NOTICIAS
21/12/2012 21:24 CET | Actualizado 20/02/2013 11:12 CET

Monti dimite e Italia se prepara para pasar al centro de las dudas europeas

EFE

Mientras la presión de especuladores y políticos europeos se concentraba sobre España, Italia parecía ser una balsa de aceite. No lo era. Su fragmentado y convulso ecosistema político sólo estaba adormilado.

El autor fue Mario Monti, un político hábil y de larga experiencia al que algunos comparan con Herman Van Rompuy, apodado "el anestesista local" durante su año de Gobierno en Bélgica, antes de convertirse en presidente del Consejo Europeo. Como Van Rompuy, Monti no era el cabeza de cartel de ningún partido político en unas elecciones, sino que acudió al rescate, motivado por las circunstancias y para evitar la catástrofe. Ninguno de los dos resolvió los graves problemas que aquejaban a ambos países (en el caso de Bélgica, de modelo de Estado, en el caso de Italia, económicos).

Este viernes, Mario Monti presentó su dimisión. Sucumbió ante un Silvio Berlusconi que llevaba meses presumiendo de tener la capacidad de destituir al primer ministro que le sucedió como primer ministro.

Este domingo, a las 11 de la mañana, Monti desvelará su futuro político. Lleva un año asegurando no tener más aspiraciones que socorrer a su país sin pretender continuidad o ser elegido en las urnas. Y, sin embargo, este domingo podría anunciar su legitimación democrática si decide presentarse a unos comicios que se celebrarán a finales de febrero.

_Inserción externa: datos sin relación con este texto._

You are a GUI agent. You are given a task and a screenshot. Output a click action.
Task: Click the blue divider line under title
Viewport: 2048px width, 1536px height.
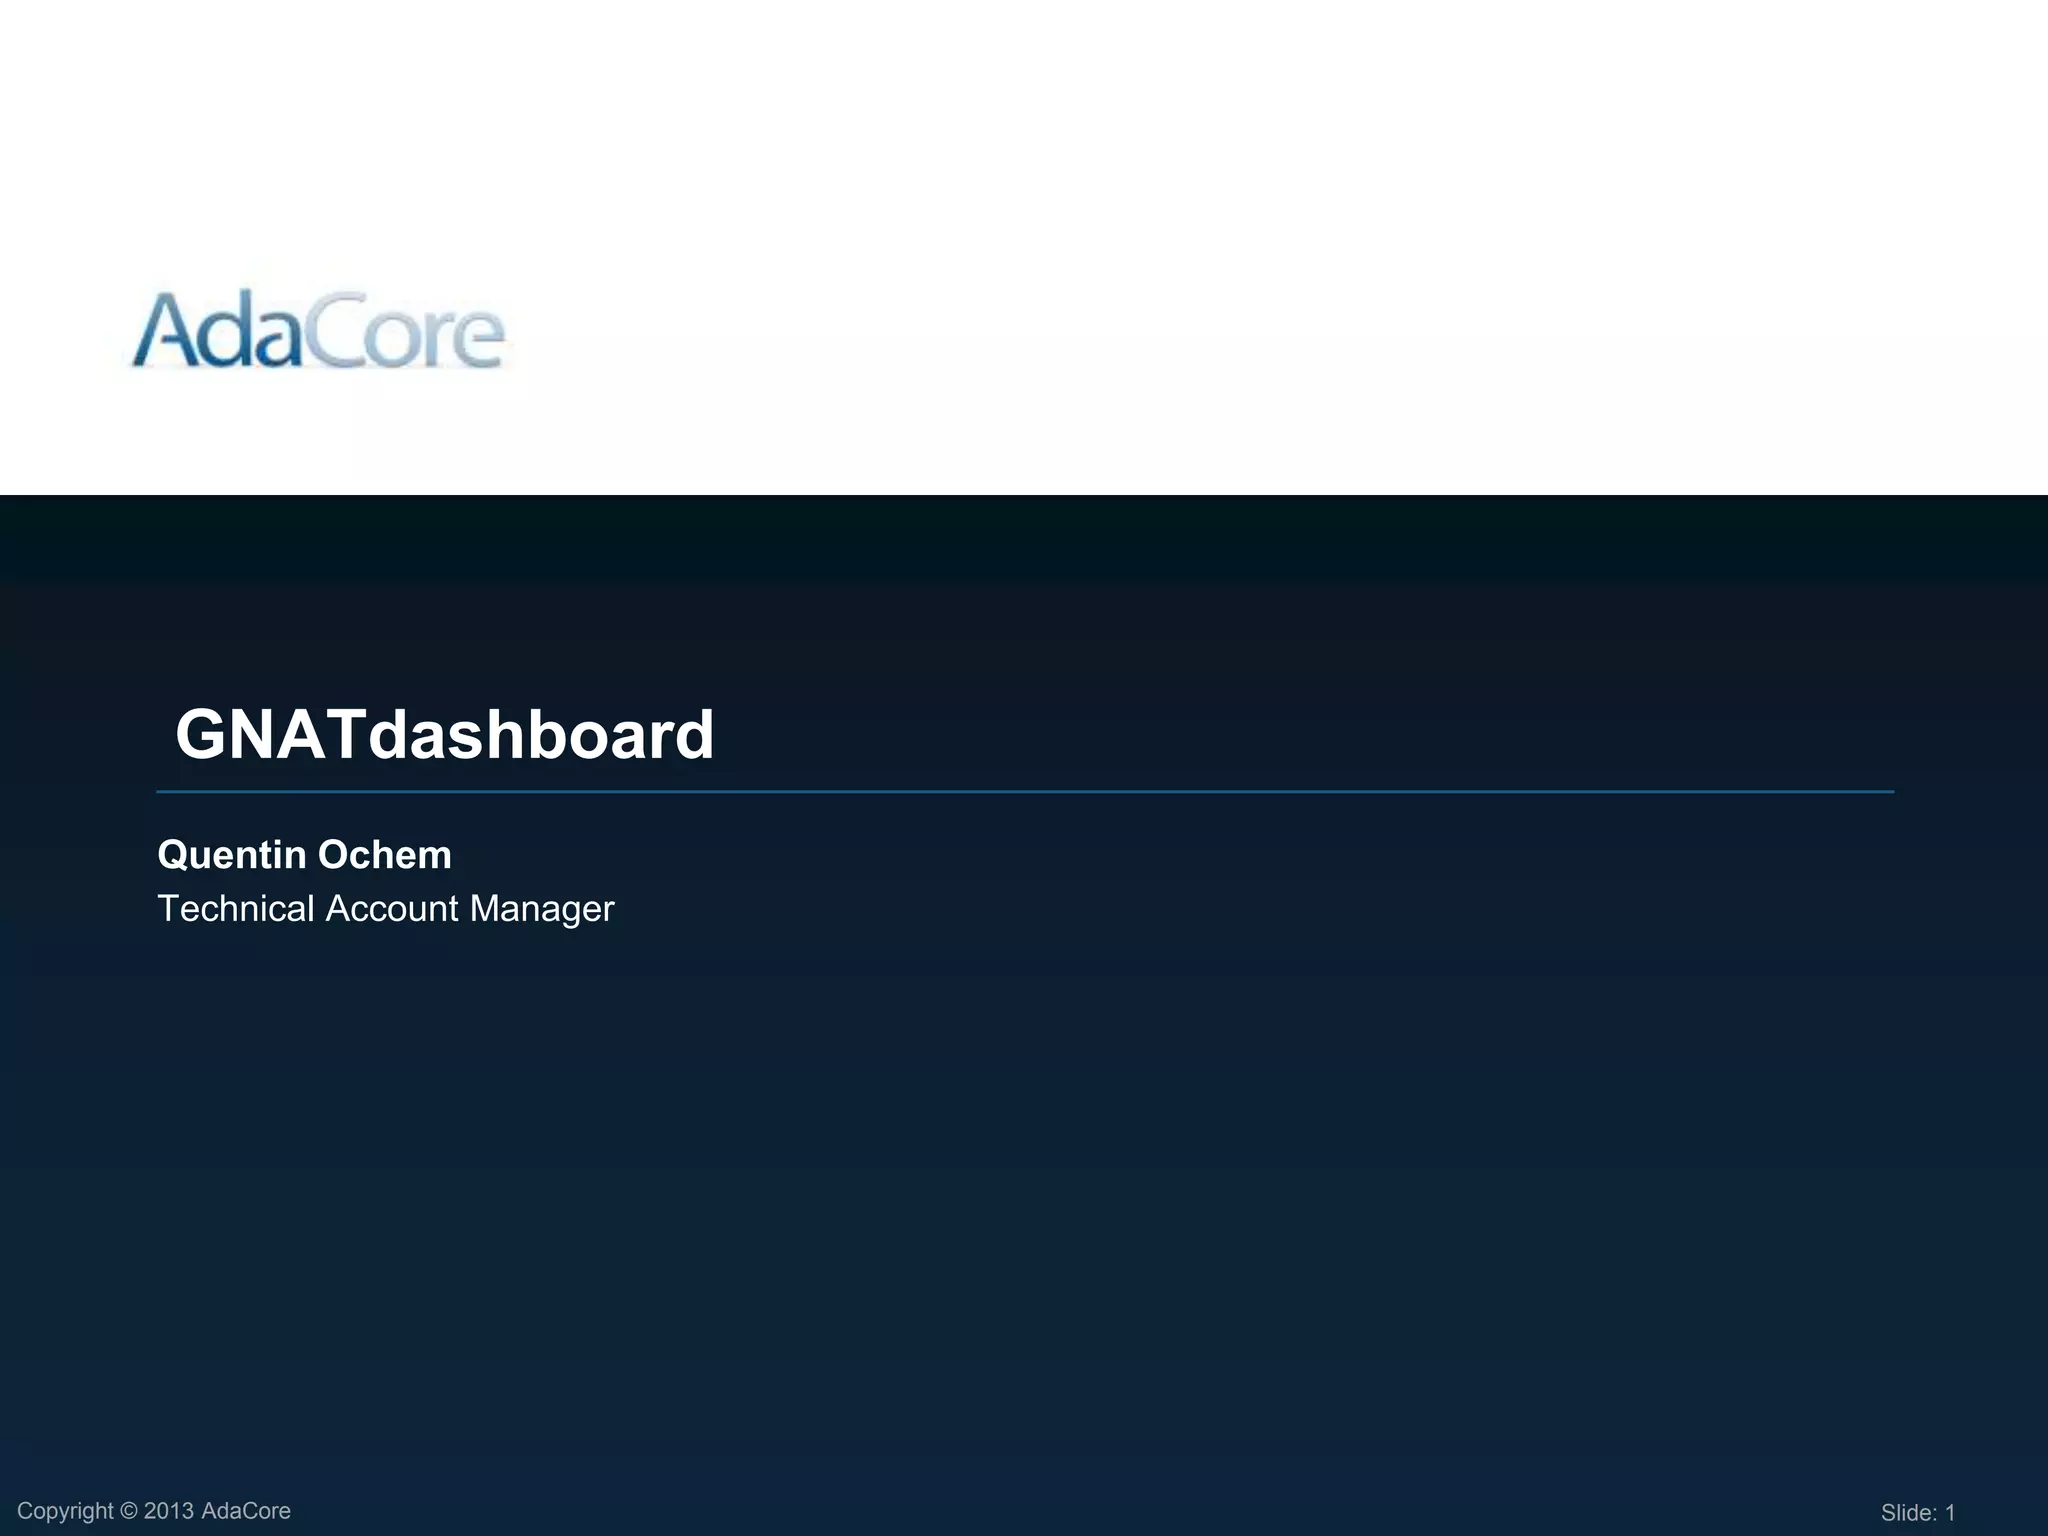click(1024, 792)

Allí se enfrentará a una izquierda con una nueva vieja cara (Pier Luigi Bersani), con la prueba definitiva para la antipolítica dentro de la política (el movimiento Cinco Estrellas, de Beppe Grillo) y un centro derecha sin estrategia clara pero con Berlusconi.

Sea como fuere, Italia es ahora la protagonista. El ojo del huracán y la protagonista que no podrá esconderse tras otros países frente a los vaivenes de la especulación.

El presidente de la República, Giorgio Napolitano, ha anunciado iniciará este sábado una ronda de contactos con los distintos partidos de la que saldrá previsiblemente la fecha de las elecciones. La ministra del Interior, Anna Maria Cancellieri, planteó esta semana como día más apropiado el 24 de febrero y Napolitano aceptó dicha sugerencia.

¿Subirá la prima de riesgo? ¿Será Italia finalmente donde se abra la gran y definitiva grieta del euro? Políticos y expertos coinciden en su desconcierto. Un desconcierto sin anestesia.